By Keyanna Harper
- Black-owned businesses have brought over $200B to the U.S. economy annually
- Consumer spending in the Black community is projected to reach $1.7T by 2030
A changing tide for Black entrepreneurs is on the rise as their companies have brought over $200 billion to the U.S. economy annually. With no signs of slowing down, these Black-owned businesses are changing the landscape of business owners across the country while further tapping into the economic power of this community that’s set to expand from $910 billion in consumer spending in 2019 to a projected $1.7 trillion by 2030.
Why This Matters: Entrepreneurs starting up their enterprises and establishing networks within other organizations will be able to provide more jobs once they’re properly capitalized.

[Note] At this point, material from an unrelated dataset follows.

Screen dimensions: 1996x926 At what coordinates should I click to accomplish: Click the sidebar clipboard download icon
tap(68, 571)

Currently, there are 9.2 million Minority-owned firms in the U.S. and 1.02 million have paid employees, which is excellent for Black communities.

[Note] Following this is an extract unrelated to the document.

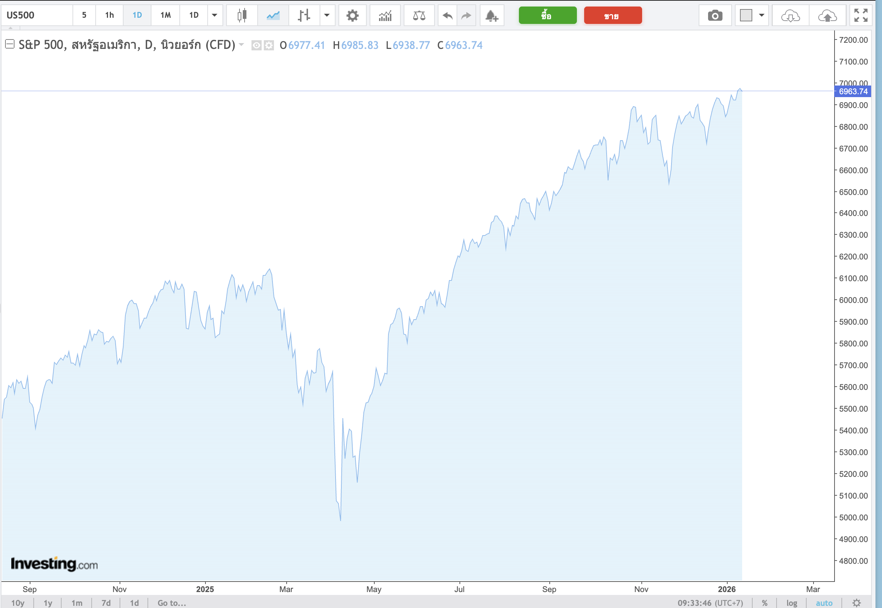Expand the bar style dropdown arrow
The width and height of the screenshot is (882, 608).
(327, 15)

The Biden administration and Congress have worked to strengthen the Minority Business Development Agency (MBDA), which provides improved access for Black-owned businesses of all sizes using technical assistance. The MBDA has been a go-to resource for decades, providing business owners with capital access and technical assistance.
It’s equipped to empower minority entrepreneurs and level the playing field on behalf of minority small business owners. However, it still needs increased funding to make progressive tax changes to improve small Black-owned businesses’ competitiveness. Funding opportunities like small business loans or grants can help with the growing pains.
Situational Awareness: There are funding opportunities for Black small businesses and securing the capital needed to grow or start businesses. The right tools are in place, but more exposure to what is available must be shared with entrepreneurs in the Black community.